General Execution:
GCP_PROJECT=<gcp-project-id> \
REGION=<region> \
SUBNET=<subnet> \
GCS_STAGING_LOCATION=<gcs-staging-bucket-folder> \
HISTORY_SERVER_CLUSTER=<history-server> \
bin/start.sh \
--properties=spark.hadoop.hive.metastore.uris=thrift://<hostname-or-ip>:9083 \
-- --template HIVETOBIGQUERY \
--templateProperty hivetobq.bigquery.location=<required_bigquery destination> \
--templateProperty hivetobq.sql=<hive_sql> \
--templateProperty hivetobq.write.mode=<Append|Overwrite|ErrorIfExists|Ignore> \
--templateProperty hivetobq.temp.gcs.bucket=<gcs_bucket_path>
Have SQL query within double quotes. Example,
--templateProperty hivetobq.sql="select * from dbname.tablename"
There are two optional properties as well with "Hive to BigQuery" Template. Please find below the details :-
--templateProperty hivetobq.temp.table='temporary_view_name'
--templateProperty hivetobq.temp.query='select * from global_temp.temporary_view_name'
These properties are responsible for applying some spark sql transformations before loading data into BigQuery. The only thing needs to keep in mind is that, the name of the Spark temporary view and the name of table in the query should match exactly. Otherwise, there would be an error as:- "Table or view not found:"
General Execution:
GCP_PROJECT=<gcp-project-id> \
REGION=<region> \
SUBNET=<subnet> \
GCS_STAGING_LOCATION=<gcs-staging-bucket-folder> \
HISTORY_SERVER_CLUSTER=<history-server> \
bin/start.sh \
--properties=spark.hadoop.hive.metastore.uris=thrift://<hostname-or-ip>:9083 \
-- --template HIVETOGCS \
--templateProperty hive.input.table=<table> \
--templateProperty hive.input.db=<database> \
--templateProperty hive.gcs.output.path=<gcs-output-path>
Update Following properties in template.properties file:
## Cloud Storage output path.
hive.gcs.output.path=<gcs-output-path>
## Name of hive input table.
hive.input.table=<hive-input-table>
## Hive input db name.
hive.input.db=<hive-output-db>
## Optional - Cloud Storage output format. avro/csv/parquet/json/orc, defaults to avro.
hive.gcs.output.format=avro
## Optional, column to partition hive data.
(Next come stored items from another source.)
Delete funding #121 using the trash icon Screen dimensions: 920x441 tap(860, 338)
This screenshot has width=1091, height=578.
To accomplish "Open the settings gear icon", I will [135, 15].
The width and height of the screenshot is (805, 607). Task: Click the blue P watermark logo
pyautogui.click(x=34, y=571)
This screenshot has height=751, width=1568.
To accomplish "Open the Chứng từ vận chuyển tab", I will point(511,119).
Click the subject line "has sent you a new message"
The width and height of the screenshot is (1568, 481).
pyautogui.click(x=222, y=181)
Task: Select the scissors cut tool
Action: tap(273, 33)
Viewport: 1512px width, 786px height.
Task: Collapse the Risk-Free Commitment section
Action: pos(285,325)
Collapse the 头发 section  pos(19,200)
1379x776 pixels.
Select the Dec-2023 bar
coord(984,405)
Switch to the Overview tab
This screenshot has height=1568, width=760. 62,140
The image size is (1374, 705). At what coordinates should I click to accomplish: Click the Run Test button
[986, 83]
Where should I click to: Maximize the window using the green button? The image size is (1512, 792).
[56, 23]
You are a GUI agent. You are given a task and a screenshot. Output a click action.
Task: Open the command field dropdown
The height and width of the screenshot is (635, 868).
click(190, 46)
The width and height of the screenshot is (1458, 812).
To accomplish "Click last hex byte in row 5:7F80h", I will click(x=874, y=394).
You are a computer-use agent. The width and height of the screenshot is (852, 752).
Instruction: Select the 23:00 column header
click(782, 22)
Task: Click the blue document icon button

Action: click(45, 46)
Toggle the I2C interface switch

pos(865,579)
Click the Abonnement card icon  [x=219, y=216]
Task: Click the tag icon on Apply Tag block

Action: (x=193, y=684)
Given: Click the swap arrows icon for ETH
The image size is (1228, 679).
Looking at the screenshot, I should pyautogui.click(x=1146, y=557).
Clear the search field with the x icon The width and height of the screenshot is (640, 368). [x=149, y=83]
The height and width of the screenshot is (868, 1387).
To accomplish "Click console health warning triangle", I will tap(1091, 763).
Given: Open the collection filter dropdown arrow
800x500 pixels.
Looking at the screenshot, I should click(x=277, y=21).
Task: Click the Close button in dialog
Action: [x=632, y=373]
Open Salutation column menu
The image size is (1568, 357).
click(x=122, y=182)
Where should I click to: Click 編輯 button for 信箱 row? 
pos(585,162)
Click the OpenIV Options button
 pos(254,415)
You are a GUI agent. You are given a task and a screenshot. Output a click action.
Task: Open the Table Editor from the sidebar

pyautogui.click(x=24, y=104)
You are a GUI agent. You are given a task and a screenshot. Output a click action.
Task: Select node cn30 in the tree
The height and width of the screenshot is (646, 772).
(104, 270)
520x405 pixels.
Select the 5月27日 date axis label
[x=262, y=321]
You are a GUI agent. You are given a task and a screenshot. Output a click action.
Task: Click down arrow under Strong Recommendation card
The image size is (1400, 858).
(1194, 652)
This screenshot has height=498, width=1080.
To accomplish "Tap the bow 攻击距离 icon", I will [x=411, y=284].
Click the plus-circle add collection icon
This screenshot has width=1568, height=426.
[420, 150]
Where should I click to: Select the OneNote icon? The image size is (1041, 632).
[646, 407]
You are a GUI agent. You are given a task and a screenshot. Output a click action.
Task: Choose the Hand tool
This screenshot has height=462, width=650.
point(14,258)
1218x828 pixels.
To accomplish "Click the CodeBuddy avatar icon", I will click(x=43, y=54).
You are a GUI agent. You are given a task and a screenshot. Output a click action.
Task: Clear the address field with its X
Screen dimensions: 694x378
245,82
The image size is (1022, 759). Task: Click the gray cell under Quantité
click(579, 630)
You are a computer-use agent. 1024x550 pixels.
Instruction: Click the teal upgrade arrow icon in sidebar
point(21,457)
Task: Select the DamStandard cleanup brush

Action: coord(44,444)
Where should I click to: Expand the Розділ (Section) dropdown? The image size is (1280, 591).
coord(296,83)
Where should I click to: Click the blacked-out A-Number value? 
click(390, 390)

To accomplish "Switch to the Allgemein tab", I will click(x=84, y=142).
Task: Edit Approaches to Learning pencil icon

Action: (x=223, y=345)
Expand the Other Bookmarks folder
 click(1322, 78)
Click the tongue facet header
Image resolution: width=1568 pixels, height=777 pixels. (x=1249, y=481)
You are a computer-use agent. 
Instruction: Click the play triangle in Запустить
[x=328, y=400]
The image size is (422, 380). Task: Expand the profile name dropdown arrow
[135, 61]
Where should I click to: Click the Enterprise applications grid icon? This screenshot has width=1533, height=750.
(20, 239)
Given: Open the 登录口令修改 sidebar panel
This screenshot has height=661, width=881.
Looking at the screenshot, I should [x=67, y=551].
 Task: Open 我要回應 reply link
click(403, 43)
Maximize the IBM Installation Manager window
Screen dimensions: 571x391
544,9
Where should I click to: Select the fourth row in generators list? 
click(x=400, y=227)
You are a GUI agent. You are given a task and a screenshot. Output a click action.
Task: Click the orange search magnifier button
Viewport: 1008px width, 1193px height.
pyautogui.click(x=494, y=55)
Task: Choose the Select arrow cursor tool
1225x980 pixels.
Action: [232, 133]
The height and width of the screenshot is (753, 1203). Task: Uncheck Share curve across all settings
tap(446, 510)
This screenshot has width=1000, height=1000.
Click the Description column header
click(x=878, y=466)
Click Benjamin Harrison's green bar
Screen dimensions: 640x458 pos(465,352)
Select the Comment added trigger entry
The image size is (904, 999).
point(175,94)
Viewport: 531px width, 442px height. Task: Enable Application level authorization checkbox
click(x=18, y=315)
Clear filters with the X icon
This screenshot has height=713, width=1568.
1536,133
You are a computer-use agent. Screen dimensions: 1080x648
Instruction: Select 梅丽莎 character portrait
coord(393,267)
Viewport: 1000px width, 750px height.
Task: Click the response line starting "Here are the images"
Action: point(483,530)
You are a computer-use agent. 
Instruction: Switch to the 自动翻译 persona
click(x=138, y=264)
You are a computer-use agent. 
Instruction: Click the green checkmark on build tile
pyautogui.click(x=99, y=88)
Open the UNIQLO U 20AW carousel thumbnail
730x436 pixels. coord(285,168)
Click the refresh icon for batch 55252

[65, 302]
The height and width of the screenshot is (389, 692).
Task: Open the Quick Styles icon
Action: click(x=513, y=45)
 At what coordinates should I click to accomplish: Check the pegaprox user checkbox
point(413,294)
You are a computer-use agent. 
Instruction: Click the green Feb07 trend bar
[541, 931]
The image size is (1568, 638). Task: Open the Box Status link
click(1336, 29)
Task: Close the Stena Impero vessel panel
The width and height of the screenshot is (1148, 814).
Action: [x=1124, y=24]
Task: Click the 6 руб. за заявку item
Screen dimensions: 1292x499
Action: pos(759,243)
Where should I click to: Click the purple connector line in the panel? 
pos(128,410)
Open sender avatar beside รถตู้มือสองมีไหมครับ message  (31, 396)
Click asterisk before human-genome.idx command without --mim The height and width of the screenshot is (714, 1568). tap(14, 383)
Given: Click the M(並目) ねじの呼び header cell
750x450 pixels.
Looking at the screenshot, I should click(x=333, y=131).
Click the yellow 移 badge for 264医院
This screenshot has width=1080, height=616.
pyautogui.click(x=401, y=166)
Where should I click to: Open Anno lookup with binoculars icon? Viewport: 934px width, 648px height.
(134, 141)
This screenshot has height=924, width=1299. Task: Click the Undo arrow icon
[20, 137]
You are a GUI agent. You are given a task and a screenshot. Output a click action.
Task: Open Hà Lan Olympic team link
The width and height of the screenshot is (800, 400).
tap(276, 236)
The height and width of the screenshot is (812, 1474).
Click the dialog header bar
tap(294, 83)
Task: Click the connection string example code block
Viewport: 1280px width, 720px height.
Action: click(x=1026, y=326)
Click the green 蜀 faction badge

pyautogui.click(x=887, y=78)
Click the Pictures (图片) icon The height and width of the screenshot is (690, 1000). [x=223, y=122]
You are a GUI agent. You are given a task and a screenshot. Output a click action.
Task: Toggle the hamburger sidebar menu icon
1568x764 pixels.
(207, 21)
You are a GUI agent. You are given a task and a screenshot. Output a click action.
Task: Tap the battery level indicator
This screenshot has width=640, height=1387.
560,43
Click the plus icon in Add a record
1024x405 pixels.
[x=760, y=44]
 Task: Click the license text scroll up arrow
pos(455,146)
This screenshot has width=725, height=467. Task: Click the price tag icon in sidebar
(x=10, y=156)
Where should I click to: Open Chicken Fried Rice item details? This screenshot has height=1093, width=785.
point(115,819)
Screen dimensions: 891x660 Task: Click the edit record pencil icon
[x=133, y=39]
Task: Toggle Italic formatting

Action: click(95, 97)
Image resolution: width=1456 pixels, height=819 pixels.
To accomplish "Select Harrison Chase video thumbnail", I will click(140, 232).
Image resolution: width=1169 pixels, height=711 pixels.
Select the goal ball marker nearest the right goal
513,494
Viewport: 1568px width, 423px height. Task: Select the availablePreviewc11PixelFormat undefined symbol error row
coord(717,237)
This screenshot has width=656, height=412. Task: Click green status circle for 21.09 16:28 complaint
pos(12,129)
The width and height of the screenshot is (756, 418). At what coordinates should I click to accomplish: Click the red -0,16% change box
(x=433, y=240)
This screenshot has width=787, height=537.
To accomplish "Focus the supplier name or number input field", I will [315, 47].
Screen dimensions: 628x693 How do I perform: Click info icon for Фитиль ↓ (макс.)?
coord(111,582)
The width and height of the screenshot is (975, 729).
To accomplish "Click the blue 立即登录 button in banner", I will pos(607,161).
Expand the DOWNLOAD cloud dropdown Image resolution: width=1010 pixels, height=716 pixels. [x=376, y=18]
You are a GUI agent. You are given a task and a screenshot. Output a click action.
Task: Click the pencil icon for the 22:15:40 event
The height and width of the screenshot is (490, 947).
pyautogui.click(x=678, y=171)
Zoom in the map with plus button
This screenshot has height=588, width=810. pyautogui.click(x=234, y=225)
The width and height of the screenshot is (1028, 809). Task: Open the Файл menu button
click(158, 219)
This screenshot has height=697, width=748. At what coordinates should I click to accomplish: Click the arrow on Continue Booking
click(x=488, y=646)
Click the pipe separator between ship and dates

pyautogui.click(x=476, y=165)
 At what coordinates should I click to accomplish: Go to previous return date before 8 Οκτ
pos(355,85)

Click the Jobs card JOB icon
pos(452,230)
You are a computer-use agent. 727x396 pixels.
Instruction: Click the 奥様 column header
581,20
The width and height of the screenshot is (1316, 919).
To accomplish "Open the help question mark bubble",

hive.partition.col=<hive-partition-col>
## Optional: Write mode to Cloud Storage append/overwrite/errorifexists/ignore, defaults to overwrite
hive.gcs.save.mode=overwrite
There are two optional properties as well with "Hive to Cloud Storage" Template. Please find below the details :-
--templateProperty hive.gcs.temp.table='temporary_view_name'
--templateProperty hive.gcs.temp.query='select * from global_temp.temporary_view_name'
These properties are responsible for applying some spark sql transformations before loading data into Cloud Storage. The only thing needs to keep in mind is that, the name of the Spark temporary view and the name of table in the query should match exactly. Otherwise, there would be an error as:- "Table or view not found:"